Driving the Usage of Tuberculosis Diagnostic Data through Capacity Building in Low- and Middle-Income Countries
Driving the Usage of Tuberculosis Diagnostic Data through Capacity Building in Low- and Middle-Income Countries
Abstract
Background
Connectivity platforms collect a wealth of data from connected GeneXpert instruments, with the potential to provide valuable insights into the burden of disease and effectiveness of tuberculosis programmes. The challenge faced by many countries is a lack of training, analytical skills, and resources required to understand and translate this data into patient management and programme improvement.
Objective
We describe a novel training programme, the tuberculosis Data Fellowship, designed to build capacity in low- and middle-income countries for tuberculosis data analytics.
Methods
The programme consisted of classroom and remote training plus mentorship over a 12-month period. The focus was on skills development in Tableau software, followed by training in exploration, analysis, and interpretation of GeneXpert tuberculosis data across five key programme areas: patient services, programme monitoring, quality of testing, inventory management, and disease burden.
Results
The programme was piloted in six countries (Bangladesh, Ethiopia, Ghana, Malawi, Mozambique) in July 2018 and Nigeria in September 2018; 20 participants completed the training.
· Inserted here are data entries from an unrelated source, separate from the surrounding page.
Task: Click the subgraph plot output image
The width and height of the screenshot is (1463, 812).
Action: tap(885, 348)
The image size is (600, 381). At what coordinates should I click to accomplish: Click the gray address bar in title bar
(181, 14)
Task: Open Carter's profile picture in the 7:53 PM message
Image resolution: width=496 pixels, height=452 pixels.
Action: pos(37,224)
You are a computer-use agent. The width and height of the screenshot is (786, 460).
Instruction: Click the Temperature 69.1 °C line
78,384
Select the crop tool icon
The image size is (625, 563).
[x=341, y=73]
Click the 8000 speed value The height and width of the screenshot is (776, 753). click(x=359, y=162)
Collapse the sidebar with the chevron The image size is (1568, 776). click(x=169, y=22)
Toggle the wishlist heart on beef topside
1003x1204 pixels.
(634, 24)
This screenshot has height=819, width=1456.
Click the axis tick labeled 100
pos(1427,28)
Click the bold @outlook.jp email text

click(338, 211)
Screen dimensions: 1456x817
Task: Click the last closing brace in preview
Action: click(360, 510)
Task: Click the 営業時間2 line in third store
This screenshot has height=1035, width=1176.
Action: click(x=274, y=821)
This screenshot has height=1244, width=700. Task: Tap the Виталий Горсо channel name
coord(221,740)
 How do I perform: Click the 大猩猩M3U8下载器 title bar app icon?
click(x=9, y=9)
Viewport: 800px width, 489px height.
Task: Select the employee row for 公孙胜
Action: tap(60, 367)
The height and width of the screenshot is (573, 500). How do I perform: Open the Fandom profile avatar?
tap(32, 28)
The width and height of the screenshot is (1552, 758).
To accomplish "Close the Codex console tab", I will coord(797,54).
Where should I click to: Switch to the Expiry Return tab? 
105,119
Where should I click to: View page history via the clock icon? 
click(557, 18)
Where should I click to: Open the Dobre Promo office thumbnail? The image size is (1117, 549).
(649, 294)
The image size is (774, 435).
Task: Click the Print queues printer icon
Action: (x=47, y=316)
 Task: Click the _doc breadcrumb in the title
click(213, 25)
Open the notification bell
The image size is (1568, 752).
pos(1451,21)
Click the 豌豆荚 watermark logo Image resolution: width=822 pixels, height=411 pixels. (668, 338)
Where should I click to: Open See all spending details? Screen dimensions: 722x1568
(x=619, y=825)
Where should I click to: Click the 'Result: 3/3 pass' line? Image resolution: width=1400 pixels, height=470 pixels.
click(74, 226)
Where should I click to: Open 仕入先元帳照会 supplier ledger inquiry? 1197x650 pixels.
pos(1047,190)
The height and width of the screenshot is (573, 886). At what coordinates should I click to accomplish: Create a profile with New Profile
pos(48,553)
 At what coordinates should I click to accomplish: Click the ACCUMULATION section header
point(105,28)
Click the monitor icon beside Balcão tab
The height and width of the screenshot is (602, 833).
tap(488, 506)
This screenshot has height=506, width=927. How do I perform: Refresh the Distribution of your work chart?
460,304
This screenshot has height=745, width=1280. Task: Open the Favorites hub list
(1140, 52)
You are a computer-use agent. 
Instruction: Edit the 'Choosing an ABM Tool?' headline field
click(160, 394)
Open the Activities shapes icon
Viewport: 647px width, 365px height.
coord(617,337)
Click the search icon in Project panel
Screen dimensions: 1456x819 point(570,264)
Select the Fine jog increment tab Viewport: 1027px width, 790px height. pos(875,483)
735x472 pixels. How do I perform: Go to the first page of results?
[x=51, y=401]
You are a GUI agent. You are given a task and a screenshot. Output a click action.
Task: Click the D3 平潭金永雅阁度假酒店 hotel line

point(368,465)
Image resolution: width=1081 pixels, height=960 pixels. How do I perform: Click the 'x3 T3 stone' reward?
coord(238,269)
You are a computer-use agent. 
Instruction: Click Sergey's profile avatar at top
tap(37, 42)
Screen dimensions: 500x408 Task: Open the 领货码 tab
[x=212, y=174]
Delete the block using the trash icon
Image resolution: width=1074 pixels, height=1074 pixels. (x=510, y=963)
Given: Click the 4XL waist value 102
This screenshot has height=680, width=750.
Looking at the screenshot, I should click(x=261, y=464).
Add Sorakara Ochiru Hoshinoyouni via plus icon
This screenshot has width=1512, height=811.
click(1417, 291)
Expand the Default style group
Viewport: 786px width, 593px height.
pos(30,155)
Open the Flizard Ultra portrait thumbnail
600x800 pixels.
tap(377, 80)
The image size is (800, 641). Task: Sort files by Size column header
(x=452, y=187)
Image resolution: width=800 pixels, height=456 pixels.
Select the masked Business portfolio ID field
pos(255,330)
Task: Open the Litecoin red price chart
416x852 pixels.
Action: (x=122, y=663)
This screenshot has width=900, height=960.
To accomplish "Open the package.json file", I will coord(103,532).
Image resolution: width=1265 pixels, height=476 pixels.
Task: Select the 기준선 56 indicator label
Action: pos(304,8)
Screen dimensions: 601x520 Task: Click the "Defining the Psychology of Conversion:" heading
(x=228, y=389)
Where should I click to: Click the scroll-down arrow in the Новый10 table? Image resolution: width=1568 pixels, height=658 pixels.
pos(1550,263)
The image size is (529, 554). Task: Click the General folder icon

A number of key outputs have been achieved, such as improved instrument utilisation rates, decreased error rates, and improved instrument management.
Conclusion
The training programme empowers local tuberculosis programme staff to discover and fix critical inefficiencies, provides high-level technical and operational support to the tuberculosis programme, and provides a platform for continued sharing of insights and best practices between countries. It supports the notion that connectivity can increase efficiencies and clinical benefits with better data for decision making, if coupled with commensurate capacity building in data analysis and interpretation.